3 March 2021

SPACEKIT Computer: evaluate and predict

by Ru Kein

The spacekit.computer class is for generating predictions and evaluating model metrics. The example here evaluates a neural network for classifying stars with orbiting exoplanets using time series signal analysis (light curves).

spacekit.computer

class methods:

get_preds: generate class predictions from model
fnfp: count of false negatives and false positives
keras_history: Keras history plots
fusion_matrix: customized multi-class confusion matrix
roc_plots: Receiver Operator Characteristic plots
compute: model evaluation metrics summary

get_preds

generate class predictions from model

def get_preds(X,y,model=None,verbose=False):
    if model is None:
        model=model
    # class predictions 
    y_true = y.flatten()
    
    y_pred = model.predict_classes(X).flatten() 
    preds = pd.Series(y_pred).value_counts(normalize=False)
    
    if verbose:
        print(f"y_pred:\n {preds}")
        print("\n")

    return y_true, y_pred

fnfp

count of false negatives and false positives

def fnfp(X,y,model, training=False):

    import numpy as np

    y_pred = np.round( model.predict(X) )

    pos_idx = y==1
    neg_idx = y==0

    #tp = np.sum(y_pred[pos_idx]==1)/y_pred.shape[0]
    fn = np.sum(y_pred[pos_idx]==0)/y_pred.shape[0]
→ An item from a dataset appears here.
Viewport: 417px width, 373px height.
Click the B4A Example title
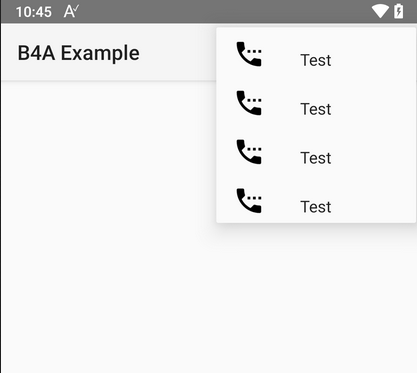tap(78, 53)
    #tn = np.sum(y_pred[neg_idx]==0)/y_pred.shape[0]
    fp = np.sum(y_pred[neg_idx]==1)/y_pred.shape[0]

    if training:
        print(f"FN Rate (Training): {round(fn*100,4)}%")
        print(f"FP Rate (Training): {round(fp*100,4)}%")
    else:
        print(f"FN Rate (Test): {round(fn*100,4)}%")
        print(f"FP Rate (Test): {round(fp*100,4)}%")

keras_history

Keras history plots

def keras_history(history, figsize=(10,4)):
    """
    side by side sublots of training val accuracy and loss (left and right respectively)
    """
    
    import matplotlib.pyplot as plt
    
    fig,axes=plt.subplots(ncols=2,figsize=(15,6))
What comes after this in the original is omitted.